▶ **EXTRAIT PRÉSENTÉ**
*-*-*

Est-ce déjà, ce soir-là, « ce qui remplit tout le cœur» ? Belle, jeune - elle va avoir vingt-sept ans - elle est pour lui un révélateur, et l'on peut bien dire que de cette nuit-là découle toute une vie : vie d'amour et d'esclavage entre ces deux êtres qui n'en savent rien encore, vie où ce faux chaste se découvre - aux dépens de Juliette - grand amateur de femmes, jusqu'au scandale.
Les épaules de marbre blanc célébrées par Théophile Gautier, les longs cheveux noirs, les courbes suaves et cette carnation laiteuse des brunes, ne sont pas tout, Juliette a, dans les yeux, une flamme, et dans le sourire tant de promesses.
Elle-même dira, dans une lettre de 1834, ce qu'elle était, avant : « Je suis encore pour vous ce que j'étais pour tout le monde il y a un an : une femme que le besoin peut jeter dans les bras du premier riche qui veut l'acheter. » Ce n'est pas tout à fait un aveu, car il ne s'agit apparemment que de la rumeur publique, mais tout ce qui nourrit cette passion est virtuellement inclus dans cette phrase : les malentendus, les blessures infligées à froid et chaud, les réconciliations éphémères. Il a toujours été d'une jalousie féroce, pathologique. Elle a sans doute beaucoup à cacher, de ses amours qui ont frôlé la prostitution, de ses dettes de bêtes de luxe qui l'ont mise à la merci des acheteurs les plus fortunés et qui, maintenant, l'entraînent dans le gouffre. Il la veut « toute entière », et pas seulement comme elle croyait le dire.

*-*-*

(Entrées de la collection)
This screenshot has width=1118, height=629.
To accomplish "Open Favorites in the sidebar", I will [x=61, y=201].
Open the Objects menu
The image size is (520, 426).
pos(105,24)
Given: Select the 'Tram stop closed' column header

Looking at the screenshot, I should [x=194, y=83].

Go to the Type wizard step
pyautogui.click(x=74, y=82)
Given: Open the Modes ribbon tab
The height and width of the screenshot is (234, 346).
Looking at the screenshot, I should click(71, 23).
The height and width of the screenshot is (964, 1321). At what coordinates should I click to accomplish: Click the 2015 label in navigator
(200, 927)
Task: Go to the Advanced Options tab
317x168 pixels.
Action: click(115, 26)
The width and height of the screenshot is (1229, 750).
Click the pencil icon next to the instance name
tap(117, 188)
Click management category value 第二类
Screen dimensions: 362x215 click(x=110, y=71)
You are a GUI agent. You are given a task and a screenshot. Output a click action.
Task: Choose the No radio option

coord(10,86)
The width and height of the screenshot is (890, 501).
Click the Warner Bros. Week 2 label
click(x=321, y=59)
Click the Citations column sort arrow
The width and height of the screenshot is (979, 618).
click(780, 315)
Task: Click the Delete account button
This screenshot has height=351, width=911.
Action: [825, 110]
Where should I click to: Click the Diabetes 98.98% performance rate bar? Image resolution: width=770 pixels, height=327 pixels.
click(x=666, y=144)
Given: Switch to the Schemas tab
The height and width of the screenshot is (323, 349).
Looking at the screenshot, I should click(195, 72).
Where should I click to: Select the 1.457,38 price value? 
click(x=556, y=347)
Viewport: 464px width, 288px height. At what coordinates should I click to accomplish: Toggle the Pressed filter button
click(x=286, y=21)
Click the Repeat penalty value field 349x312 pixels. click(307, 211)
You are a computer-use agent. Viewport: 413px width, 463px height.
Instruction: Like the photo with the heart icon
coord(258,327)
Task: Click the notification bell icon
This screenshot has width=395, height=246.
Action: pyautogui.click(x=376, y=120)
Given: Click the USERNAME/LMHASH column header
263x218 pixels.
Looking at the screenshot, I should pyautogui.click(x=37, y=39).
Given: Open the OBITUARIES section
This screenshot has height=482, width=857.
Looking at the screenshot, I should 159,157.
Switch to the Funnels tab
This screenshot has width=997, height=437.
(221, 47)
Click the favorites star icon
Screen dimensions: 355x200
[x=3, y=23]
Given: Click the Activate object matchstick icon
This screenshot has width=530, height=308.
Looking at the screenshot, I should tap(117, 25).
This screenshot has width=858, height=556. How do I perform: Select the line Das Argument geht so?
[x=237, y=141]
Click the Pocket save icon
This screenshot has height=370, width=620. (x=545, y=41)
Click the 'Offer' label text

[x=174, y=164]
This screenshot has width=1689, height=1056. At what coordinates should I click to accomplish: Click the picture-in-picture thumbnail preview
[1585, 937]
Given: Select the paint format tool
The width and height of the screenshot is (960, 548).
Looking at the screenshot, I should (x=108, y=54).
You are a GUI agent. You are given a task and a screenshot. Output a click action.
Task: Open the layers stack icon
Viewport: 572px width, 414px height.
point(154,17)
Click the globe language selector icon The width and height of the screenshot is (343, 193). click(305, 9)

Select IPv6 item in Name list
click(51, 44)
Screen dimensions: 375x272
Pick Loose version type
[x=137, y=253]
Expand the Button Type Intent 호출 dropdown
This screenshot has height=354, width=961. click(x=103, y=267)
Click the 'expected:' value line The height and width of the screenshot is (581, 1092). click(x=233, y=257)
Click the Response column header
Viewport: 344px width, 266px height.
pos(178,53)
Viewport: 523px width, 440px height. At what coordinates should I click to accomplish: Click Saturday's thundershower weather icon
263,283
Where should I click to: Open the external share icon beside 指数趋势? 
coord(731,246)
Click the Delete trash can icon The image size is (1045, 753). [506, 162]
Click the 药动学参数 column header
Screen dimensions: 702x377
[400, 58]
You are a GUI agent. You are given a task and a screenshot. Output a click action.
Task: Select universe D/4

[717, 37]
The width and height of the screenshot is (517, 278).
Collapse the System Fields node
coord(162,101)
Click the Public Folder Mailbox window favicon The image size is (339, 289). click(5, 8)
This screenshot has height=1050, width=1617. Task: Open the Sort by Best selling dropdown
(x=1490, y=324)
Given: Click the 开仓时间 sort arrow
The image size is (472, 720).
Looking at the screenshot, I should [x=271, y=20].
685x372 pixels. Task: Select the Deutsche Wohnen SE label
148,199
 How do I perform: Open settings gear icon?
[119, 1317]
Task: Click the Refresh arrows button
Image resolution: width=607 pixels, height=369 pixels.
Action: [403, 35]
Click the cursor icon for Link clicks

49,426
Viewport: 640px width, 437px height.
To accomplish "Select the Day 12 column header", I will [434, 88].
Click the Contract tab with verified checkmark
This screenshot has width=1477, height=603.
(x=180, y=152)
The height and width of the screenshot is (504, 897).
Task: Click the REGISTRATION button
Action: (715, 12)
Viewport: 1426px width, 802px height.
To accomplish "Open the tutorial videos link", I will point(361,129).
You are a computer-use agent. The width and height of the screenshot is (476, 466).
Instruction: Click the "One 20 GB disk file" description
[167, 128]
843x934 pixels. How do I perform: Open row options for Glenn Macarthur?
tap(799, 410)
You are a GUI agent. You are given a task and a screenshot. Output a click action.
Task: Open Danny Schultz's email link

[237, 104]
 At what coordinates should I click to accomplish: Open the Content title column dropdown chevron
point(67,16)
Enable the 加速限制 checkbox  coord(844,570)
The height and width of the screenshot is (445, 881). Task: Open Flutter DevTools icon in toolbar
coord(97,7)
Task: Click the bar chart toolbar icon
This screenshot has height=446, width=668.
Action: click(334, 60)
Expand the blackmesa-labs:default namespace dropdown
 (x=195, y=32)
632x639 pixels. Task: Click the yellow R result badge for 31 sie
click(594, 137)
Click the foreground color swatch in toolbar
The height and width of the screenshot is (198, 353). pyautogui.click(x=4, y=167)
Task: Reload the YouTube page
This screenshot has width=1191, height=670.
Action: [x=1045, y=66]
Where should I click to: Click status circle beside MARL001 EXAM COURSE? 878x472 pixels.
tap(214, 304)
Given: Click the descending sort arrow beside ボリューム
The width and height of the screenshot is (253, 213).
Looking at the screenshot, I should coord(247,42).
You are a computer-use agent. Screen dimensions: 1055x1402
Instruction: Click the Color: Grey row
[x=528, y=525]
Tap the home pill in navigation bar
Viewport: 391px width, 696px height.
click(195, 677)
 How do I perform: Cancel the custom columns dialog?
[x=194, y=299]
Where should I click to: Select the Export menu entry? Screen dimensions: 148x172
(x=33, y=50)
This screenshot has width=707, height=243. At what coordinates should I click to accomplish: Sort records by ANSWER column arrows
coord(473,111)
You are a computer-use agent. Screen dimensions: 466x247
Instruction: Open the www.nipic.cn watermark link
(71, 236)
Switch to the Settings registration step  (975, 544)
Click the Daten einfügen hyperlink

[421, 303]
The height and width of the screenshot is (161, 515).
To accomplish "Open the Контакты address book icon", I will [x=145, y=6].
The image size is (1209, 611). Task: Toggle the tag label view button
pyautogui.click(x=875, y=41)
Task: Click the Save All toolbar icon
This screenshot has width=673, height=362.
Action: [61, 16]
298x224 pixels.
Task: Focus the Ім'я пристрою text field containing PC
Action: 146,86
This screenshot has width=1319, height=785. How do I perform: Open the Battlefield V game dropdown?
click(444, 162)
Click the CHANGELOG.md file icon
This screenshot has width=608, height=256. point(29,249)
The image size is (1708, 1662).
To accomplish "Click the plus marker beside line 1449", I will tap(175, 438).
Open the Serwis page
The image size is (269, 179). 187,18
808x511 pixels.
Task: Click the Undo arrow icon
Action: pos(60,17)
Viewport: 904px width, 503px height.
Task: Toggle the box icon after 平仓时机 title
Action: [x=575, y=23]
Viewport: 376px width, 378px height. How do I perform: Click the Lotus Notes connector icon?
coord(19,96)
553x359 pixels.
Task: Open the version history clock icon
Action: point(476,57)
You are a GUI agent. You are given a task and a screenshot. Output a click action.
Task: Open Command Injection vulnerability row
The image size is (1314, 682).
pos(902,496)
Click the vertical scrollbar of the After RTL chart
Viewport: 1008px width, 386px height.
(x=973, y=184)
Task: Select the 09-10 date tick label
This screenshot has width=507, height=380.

*-*-*

▶ **CONSIGNE 1**
Restituez tel quel le passage de l'extrait sur Juliette, depuis « Elle-même dira, dans » jusqu'à « croyait le dire. » inclus.
▶ **CONSIGNE 2**
Répondez brièvement à ces questions sur l'extrait consacré à Juliette.
(a) Quel âge Juliette va-t-elle bientôt avoir ?
(b) Qui a célébré ses épaules de marbre blanc ?
(c) De quelle année date la lettre dans laquelle elle dit ce qu'elle était auparavant ?

▶ **RÉPONSE ATTENDUE 1**
Elle-même dira, dans une lettre de 1834, ce qu'elle était, avant : « Je suis encore pour vous ce que j'étais pour tout le monde il y a un an : une femme que le besoin peut jeter dans les bras du premier riche qui veut l'acheter. » Ce n'est pas tout à fait un aveu, car il ne s'agit apparemment que de la rumeur publique, mais tout ce qui nourrit cette passion est virtuellement inclus dans cette phrase : les malentendus, les blessures infligées à froid et chaud, les réconciliations éphémères. Il a toujours été d'une jalousie féroce, pathologique. Elle a sans doute beaucoup à cacher, de ses amours qui ont frôlé la prostitution, de ses dettes de bêtes de luxe qui l'ont mise à la merci des acheteurs les plus fortunés et qui, maintenant, l'entraînent dans le gouffre. Il la veut « toute entière », et pas seulement comme elle croyait le dire.

▶ **RÉPONSE ATTENDUE 2**
(a) Vingt-sept ans.
(b) Théophile Gautier.
(c) De 1834.